|I'm good...but not THIS good.|
I'm a purger. I go through my closet a couple of times a year and purge myself of anything I don't wear, haven't worn or purchased by mistake (but leave hanging in the closet because I feel so bad for having wasted the money). Goodwill loves me.
I do it because clutter, any kind of clutter, weighs on me and makes me feel heavy and lethargic...and it's terrible feng shui. An unorganized closet means I can't find anything when I need it. Clutter on my dining room table says we don't have enough room (which we do...we have plenty of room) or we're too lazy to put it away (most likely the case). Crap stuffed in drawers in an "out of sight out of mind" way doesn't work for me either. I know it's there and every time I pass by the drawer the little clutter monster that lives inside taunts me with, "Nanny, nanny boo boo...I'm in here all cozy with my clutter friends and you're out there hating it."
So I purge. I'll blow through my closet, or the kids' closets or the linen closet or the coat closet, drag everything out I haven't seen anyone wear and dump it into a green trash bag to be hauled to Goodwill. Or I'll start putting things away on the tables or counters and throwing away stuff that doesn't look important because I can't stand the sight of it laying around anymore!!!

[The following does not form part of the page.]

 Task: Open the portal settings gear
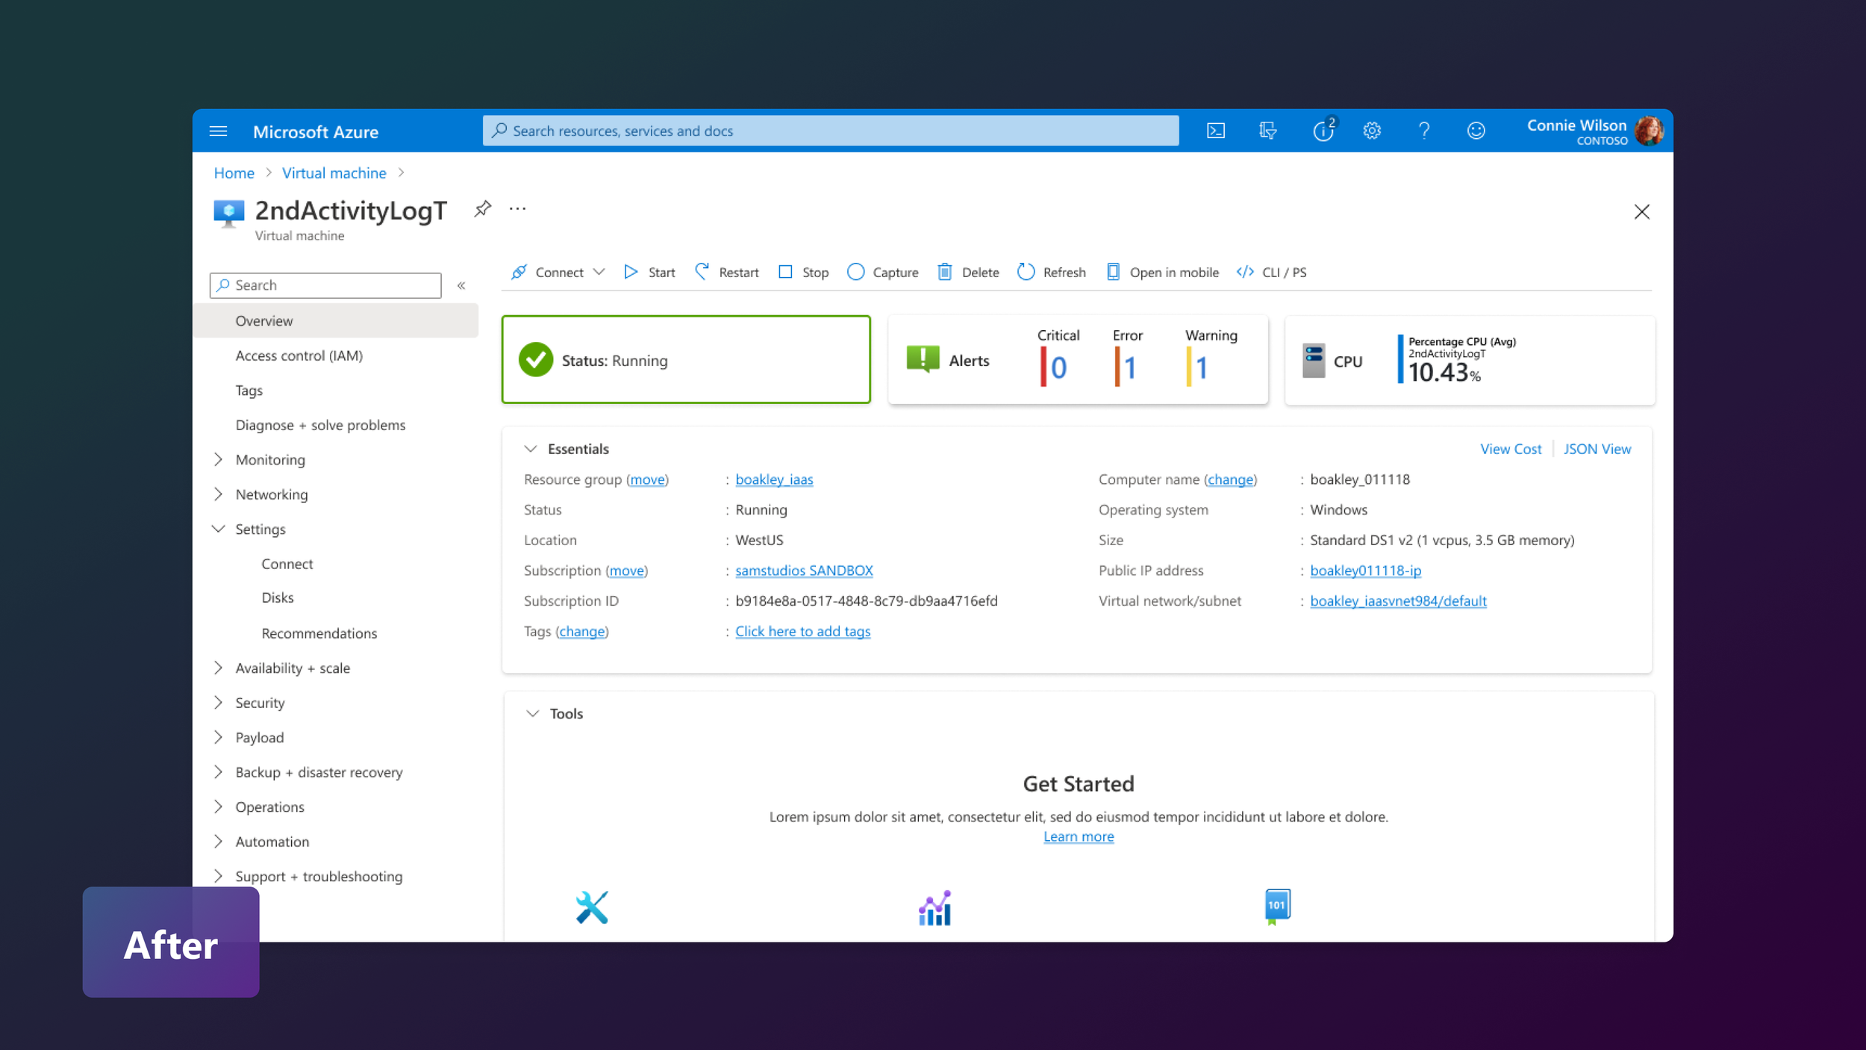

Of course, then I'm accused of throwing away an important document (guilty) or a special shirt (not guilty...it was found in an old suitcase ten years later) when really, if you had put it away or purged it yourself, none of this would have ever happened!
So now that I've lost some weight, I find myself in an interesting position. I've purged so much that there's really nothing left in my closet that looks good or fits. And because when I was really heavy I refused to buy anything of value (that's another post entirely), what is there is looking tired and worn out. And...we're tightening our belts so an all out shopping spree is not an option; not to mention that if I'm going to lose more weight (which is the plan), spending a bunch of money on clothes right now isn't the wisest decision.

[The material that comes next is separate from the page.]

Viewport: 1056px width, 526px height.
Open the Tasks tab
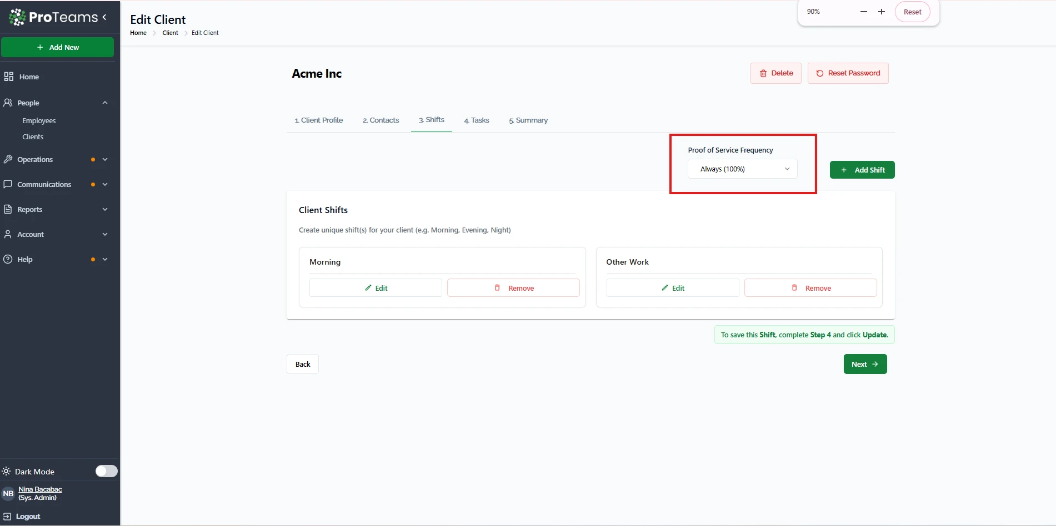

So this weekend I'm going to the local Goodwill store and see what treasures I can find. There was a time in my life when Channing Tatum in a pair of low slung sweats and no shirt could not have gotten me into a Goodwill store. Ugh! Wear other people's clothes! Puhleeeeeese.
But I've grown. I'm older and wiser now. Labels just don't mean what they used to mean to me. (Unless you're talking about shoes. Shoes are an entirely separate matter.) And I'm going to the Goodwill in the ritzy part of town so the cast offs are of a much better quality than my local Goodwill. Plus, by going to the one on the other side of town, I avoid the potential of buying my own stuff back which would be the ultimate irony don't you think?